Morri Leland, Lockheed Martin Director – International Business Development gave us an exclusive DAGR presentation during the 50th Paris Air Show.
     

The 70mm DAGR is a precision-strike, multi-role, multi-platform munition that effectively neutralizes lightly-armored and high-value targets close to civilian assets or friendly forces. DAGR offers strike capability with the reliability of a HELLFIRE II missile while further limiting collateral damage.

Like HELLFIRE, DAGR offers lock-on-after-launch (LOAL) and lock-on-before-launch (LOBL) capability, target handoff, enhanced built-in testing on the rail, and laser coding from the cockpit. The result is a laser-guided missile that offers capabilities beyond those of a simple guided rocket.

     
During the 50th Paris Air Show currently taking place at Le Bourget exhibition centre from 17 to 23 June 2013, Army Recognition editorial team learned that France has expressed interest in Lockheed Martin’s DAGR guided rocket solution. The interest comes in the form of a “request for cost and availability”.
French Army Tigre Helicopter during the 2013 Paris Air Show
     

French Army Light Aviation’s Tigre helicopters already deploy Lockheed Martin’s AGM-114K HELLFIRE II missiles. According to a French Army spokesperson contacted by Army Recognition, the missile will become fully operational early next year.

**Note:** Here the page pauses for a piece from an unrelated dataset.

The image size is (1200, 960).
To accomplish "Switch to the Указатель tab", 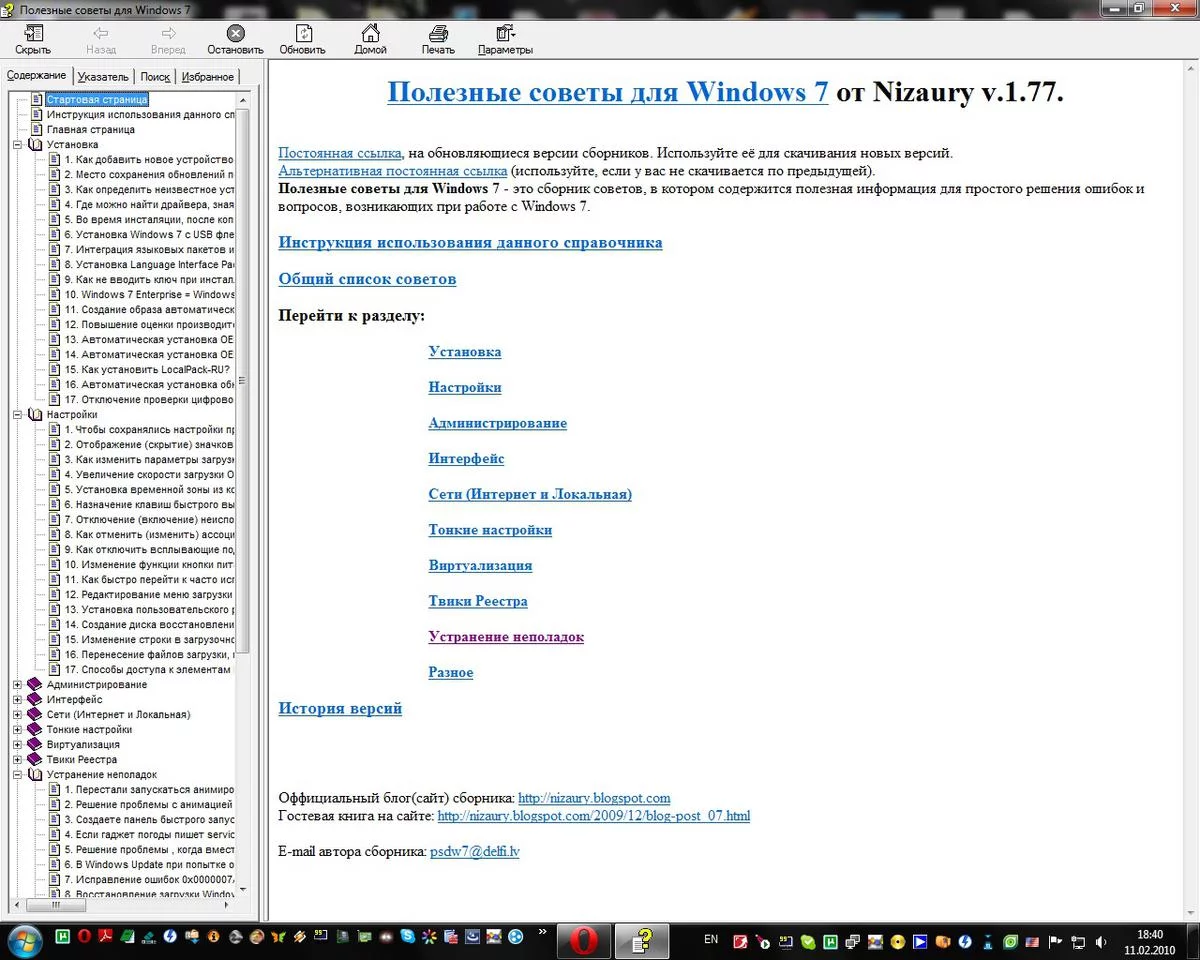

The French interest in DAGR should come as no surprise. It follows return of experience from recent French Army operations in Afghanistan, Libya and currently in Mali. Mostly confronted with inexpensive, very mobile soft targets (the well known “Toyota” type pickup trucks), sometimes in urban environment, French forces often had to use expensive guided ammunitions (such as GBU-12 Paveway II or AASM/Hammer) or had to make the decision not to engage because of the risk of collateral damages.

DAGR addresses both these issues:
Issue 1: Cost - DAGR was designed to be a low cost, affordable solution. The seeker is partially based on the proven Hellfire missile, while the guidance kit can be fitted on existing rockets. DAGR offers plug-and-play integration with existing HELLFIRE launchers and platforms. There would be no development or integration costs associated with the procurement of DAGR for French Army Tigre helicopters as is.
To the pilot, DAGR is just another HELLFIRE. When DAGR is mounted to a HELLFIRE launcher, pilots automatically gain the following capabilities, just like HELLFIRE:
• Cockpit control of laser codes
• Power-on-before-launch
• Built-in-test
• Lock-on-before-launch
• Lock-on-after-launch
• Inventory control: “one or none”.

Issue 2: Collateral damages – DAGR is a precision-strike ammunition with a small warhead (M151 warhead 3.9 kg). Its low collateral impact makes it the right solution for use in urban environment. DAGR has proven itself in over 40 successful guided flights, launched from such rotary-wing platforms as the AH-64D Apache, AH-6 Little Bird and OH-58 Kiowa Warrior. And every DAGR target strike has hit within 1.5 meters of the laser-designated aimpoint.